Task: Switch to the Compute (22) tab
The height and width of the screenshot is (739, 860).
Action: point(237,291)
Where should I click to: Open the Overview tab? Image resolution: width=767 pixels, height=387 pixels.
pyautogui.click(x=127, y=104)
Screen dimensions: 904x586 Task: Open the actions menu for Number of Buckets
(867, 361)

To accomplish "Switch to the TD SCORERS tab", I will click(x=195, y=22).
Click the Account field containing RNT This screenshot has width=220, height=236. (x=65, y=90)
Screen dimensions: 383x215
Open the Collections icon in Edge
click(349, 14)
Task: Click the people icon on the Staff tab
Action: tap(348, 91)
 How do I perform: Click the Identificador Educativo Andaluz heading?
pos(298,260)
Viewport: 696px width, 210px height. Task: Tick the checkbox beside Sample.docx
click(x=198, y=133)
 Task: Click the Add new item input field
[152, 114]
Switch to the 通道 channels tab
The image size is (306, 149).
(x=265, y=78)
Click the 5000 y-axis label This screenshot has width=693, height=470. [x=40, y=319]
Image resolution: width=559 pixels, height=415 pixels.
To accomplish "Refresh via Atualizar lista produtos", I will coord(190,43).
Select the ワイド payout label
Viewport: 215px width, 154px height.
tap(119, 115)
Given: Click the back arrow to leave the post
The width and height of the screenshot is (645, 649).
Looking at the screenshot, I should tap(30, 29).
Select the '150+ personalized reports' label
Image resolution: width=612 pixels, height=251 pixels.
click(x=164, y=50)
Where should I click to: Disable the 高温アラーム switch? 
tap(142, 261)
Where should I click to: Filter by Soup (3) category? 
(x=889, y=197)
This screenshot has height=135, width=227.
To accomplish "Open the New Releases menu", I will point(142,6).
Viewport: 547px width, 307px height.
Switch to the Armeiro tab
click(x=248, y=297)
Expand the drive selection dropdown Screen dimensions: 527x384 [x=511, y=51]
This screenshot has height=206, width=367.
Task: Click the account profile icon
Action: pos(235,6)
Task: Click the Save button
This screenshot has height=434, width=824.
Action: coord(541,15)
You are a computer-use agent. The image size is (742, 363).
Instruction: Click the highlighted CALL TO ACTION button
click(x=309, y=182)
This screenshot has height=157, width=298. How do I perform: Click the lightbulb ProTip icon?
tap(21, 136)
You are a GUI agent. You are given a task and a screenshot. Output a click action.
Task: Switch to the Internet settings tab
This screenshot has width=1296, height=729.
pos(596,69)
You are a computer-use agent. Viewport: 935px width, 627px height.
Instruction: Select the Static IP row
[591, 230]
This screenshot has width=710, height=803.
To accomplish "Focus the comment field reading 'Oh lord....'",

TASK INSTRUCTIONS. Line count for "agent": determine it from the data and answer with the number by itself.

ANSWER SECTION. 3